China - the world's second-largest oil consumer - said it was committed to finding sustainable means of fuelling its booming economy.
"(Our goal) is to accelerate the change of our pattern of economic development, make conservation a basic national policy, develop a sustainable economy, push forward ecological protection, speed up the building of a society that conserves and protects the environment, and raise the efficiency of our energy usage," said Zeng Peiyan, Chinese Vice Premier.
The International Renewable Energy Conference is working on building up international frameworks for developing and transferring renewable technologies.
The EU's Commissioner for the Environment said time was ripe for involving more emerging economies in the process.
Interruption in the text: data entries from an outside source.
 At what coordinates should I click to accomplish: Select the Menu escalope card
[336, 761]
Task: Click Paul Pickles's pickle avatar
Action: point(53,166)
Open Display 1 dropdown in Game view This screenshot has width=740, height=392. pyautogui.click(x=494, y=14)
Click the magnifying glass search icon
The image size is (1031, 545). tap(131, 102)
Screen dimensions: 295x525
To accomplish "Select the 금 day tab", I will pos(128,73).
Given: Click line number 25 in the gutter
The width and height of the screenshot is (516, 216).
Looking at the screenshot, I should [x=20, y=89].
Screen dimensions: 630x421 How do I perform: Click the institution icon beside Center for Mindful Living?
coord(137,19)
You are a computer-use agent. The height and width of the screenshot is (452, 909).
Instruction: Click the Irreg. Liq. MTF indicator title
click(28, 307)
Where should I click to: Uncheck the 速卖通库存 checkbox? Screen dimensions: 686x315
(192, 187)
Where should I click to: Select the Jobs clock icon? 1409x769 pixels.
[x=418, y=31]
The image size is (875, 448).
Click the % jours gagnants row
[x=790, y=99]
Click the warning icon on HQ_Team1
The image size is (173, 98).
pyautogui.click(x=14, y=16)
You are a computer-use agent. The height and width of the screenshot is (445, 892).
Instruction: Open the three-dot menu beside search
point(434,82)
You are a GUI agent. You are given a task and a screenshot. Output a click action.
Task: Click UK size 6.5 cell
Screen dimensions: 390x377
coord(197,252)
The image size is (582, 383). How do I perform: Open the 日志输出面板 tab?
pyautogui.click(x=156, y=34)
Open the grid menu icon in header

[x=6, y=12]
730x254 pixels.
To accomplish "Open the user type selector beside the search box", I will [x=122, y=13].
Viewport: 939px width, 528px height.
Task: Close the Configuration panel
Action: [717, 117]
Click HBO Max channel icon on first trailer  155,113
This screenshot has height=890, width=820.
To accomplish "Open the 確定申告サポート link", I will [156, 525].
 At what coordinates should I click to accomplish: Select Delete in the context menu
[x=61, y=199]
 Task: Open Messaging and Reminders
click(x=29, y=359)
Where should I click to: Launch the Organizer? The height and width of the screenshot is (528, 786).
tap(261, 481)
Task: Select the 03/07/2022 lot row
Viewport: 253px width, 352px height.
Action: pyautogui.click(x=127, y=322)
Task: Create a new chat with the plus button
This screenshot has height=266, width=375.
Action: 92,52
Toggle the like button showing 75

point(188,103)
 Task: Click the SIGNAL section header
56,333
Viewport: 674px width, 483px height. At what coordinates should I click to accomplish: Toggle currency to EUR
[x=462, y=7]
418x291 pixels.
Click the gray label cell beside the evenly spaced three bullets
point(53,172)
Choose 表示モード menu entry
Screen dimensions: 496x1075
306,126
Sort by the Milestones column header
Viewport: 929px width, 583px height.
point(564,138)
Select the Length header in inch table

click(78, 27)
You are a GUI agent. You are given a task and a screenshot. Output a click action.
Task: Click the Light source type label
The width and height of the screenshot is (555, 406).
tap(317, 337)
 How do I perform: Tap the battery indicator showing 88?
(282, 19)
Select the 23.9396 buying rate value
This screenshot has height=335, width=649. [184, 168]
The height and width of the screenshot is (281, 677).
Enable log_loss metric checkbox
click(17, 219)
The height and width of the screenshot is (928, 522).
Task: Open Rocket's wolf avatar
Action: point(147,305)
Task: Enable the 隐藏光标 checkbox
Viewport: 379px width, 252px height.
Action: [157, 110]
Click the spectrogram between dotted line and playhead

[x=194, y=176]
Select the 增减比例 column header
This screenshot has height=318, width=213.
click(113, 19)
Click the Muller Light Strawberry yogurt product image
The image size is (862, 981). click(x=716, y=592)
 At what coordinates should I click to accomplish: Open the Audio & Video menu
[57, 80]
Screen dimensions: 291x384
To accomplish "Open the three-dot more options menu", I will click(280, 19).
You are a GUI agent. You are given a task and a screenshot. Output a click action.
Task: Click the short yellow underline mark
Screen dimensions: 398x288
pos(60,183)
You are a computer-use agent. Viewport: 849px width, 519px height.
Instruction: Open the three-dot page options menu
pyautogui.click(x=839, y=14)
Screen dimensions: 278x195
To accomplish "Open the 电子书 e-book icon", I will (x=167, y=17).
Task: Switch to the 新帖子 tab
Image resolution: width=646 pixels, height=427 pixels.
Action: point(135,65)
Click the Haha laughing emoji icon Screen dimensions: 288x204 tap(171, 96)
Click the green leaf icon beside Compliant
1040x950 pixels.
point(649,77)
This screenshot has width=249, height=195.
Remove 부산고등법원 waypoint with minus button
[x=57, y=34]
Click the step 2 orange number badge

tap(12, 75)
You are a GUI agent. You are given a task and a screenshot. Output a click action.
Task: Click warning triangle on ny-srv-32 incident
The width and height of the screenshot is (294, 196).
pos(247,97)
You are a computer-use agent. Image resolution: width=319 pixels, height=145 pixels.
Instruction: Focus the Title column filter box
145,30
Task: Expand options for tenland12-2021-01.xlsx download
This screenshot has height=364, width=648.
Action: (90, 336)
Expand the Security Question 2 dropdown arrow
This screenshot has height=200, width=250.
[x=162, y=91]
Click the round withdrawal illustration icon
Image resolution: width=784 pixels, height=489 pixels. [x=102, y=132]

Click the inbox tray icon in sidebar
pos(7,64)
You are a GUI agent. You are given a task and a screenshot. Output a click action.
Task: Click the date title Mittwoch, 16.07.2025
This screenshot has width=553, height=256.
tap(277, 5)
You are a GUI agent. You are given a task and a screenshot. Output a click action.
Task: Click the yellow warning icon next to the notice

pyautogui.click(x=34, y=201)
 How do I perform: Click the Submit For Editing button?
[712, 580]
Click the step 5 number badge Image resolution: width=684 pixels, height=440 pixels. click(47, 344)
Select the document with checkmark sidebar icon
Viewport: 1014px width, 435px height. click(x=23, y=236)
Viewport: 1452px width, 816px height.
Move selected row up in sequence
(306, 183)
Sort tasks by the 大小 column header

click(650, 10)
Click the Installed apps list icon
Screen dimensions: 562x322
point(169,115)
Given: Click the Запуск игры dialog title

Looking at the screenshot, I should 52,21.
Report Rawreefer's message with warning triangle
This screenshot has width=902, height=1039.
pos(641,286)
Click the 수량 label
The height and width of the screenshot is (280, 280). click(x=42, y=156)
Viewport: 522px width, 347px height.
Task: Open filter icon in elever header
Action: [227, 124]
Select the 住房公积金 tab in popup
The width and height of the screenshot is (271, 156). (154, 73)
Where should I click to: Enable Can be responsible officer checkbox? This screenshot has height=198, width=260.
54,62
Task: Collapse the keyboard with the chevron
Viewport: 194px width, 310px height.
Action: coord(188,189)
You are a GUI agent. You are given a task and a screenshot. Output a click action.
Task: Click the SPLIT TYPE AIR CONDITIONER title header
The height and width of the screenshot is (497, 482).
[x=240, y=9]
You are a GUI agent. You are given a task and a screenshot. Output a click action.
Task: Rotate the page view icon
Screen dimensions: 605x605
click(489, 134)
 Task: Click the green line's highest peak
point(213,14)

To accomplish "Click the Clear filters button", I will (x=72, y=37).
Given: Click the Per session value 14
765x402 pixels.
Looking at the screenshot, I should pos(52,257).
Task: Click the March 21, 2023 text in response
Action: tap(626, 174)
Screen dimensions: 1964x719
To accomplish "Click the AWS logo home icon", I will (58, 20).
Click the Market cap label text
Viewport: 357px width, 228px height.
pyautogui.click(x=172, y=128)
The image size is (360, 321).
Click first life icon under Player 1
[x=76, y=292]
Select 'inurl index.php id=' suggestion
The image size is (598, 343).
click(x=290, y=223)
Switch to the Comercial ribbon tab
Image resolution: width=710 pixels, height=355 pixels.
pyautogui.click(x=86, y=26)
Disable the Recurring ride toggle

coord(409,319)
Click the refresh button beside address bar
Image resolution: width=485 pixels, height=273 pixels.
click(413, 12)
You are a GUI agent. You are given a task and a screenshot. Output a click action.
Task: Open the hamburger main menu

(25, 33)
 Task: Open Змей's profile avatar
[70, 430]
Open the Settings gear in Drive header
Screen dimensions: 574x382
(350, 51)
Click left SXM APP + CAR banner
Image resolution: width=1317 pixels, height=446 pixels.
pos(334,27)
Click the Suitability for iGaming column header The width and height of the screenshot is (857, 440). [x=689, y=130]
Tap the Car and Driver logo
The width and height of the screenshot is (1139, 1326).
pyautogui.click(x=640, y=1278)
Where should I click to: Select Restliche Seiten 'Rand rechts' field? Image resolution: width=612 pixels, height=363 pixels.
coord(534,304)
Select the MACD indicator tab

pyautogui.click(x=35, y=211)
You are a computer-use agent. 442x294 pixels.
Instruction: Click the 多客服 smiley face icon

"The fact that this conference is being held here in Beijing is very positive, and very encouraging. It confirms that accelerating the update of renewable energy is no longer the sole business of developed countries, and that emerging economies also wish to play a leading role in creating the conditions for renewable strategies," said Stavros Dimas.
Global investment in renewable energy hit a record $30 billion last year, accounting for 20-25 percent of all investment in the power industry.
Asia is seen as an especially fertile market for renewable energy as it grapples with growing demand for power to feed rapid economic expansion at the same time as global oil prices are rising.
Germany's environment minister said that using renewables was the only way to stabilise climate change and lift millions out of poverty.
"Climate change is acting as a brake on development. With the International Action Programme on Renewable Energies we are on the right track. With an environmentally sound and secure energy supply, we are contributing to halving the number of people living in absolute poverty over the coming decade," said Jurgen Trittin.
Trittin said Beijing was a run up to the UN Climate Conference to be held in Montreal in November - a landmark attempt to address the problem of global climate change.
"Here in Beijing we plan to discuss the next concrete steps. If Beijing is a success, we will have the momentum that we so urgently need for the climate change conference in Montreal in November," said Jurgen Trittin.
China has a goal of making renewable energy account for one-tenth of its power grid by 2020.
The nation is a world leader in existing renewable electricity capacity, with 37 giga-watt, followed by Germany, the United States, Spain and Japan.
Most countries with renewable energy policies are targeting 5 to 30 percent of their electricity production by 2012 - the end of the first phase of the Kyoto Protocol on reducing emissions of greenhouse gases.
Kyoto requires developed nations to cut their emissions of heat-trapping gases by 5.2 percent from 1990 levels by 2008-2012.